Philip Morris International Inc. (PM), the largest publicly traded tobacco company, will spend as much as 500 million euros ($680 million) on a new factory in Italy as part of a drive to make products with lower health risks.
The plant, near Bologna, will start producing tobacco products that are heated with a special device rather than burned at the end of 2015 or early 2016, the New York-based company said in a statement today. The factory will have capacity to produce as many as 30 billion units a year, equivalent to about 6 percent of the European Union’s cigarette sales, the company said.
“This first factory investment is a milestone in our road map toward making these products available to adult smokers,” Chief Executive Officer Andre Calantzopoulos said in the statement.
Nicotine Race
In November, Philip Morris brought the launch date of the tobacco-heating product forward to 2015 from a previous forecast of 2016 or 2017. It will test it in a few cities in the second half of this year.

*Collected material*.
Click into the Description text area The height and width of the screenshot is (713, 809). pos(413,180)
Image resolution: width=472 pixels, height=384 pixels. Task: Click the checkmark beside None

*Actions to take*.
[1] Write out the passage of the Philip Morris factory article that opens with the words containing "The plant, near" and closes with "of this year.".
[2] Extend the article on the Philip Morris factory in Italy, beginning right after its last sentence.
The lines have nothing to do with the article on the new Philip Morris factory in Italy.

*Answers for the tasks*.
[1]
The plant, near Bologna, will start producing tobacco products that are heated with a special device rather than burned at the end of 2015 or early 2016, the New York-based company said in a statement today. The factory will have capacity to produce as many as 30 billion units a year, equivalent to about 6 percent of the European Union’s cigarette sales, the company said.
“This first factory investment is a milestone in our road map toward making these products available to adult smokers,” Chief Executive Officer Andre Calantzopoulos said in the statement.
Nicotine Race
In November, Philip Morris brought the launch date of the tobacco-heating product forward to 2015 from a previous forecast of 2016 or 2017. It will test it in a few cities in the second half of this year.

[2]
Unlike e-cigarettes, the company’s new product will contain tobacco to appease smokers’ cravings for the taste of a conventional cigarette.
The device looks like a hollowed-out fountain pen. The custom-built cigarette is inserted and the tobacco is heated to generate a smoking aerosol. The temperature is “significantly below” what’s generated by a traditional cigarette, PMI has said.
PMI has spent more than a decade trying to develop lower-risk products and started eight clinical trials on them last year, the company said.
Philip Morris already has a filter factory and a pilot plant in Bologna. The new facility will employ about 600 people. The company will also enter the e-cigarette market in the second half of this year.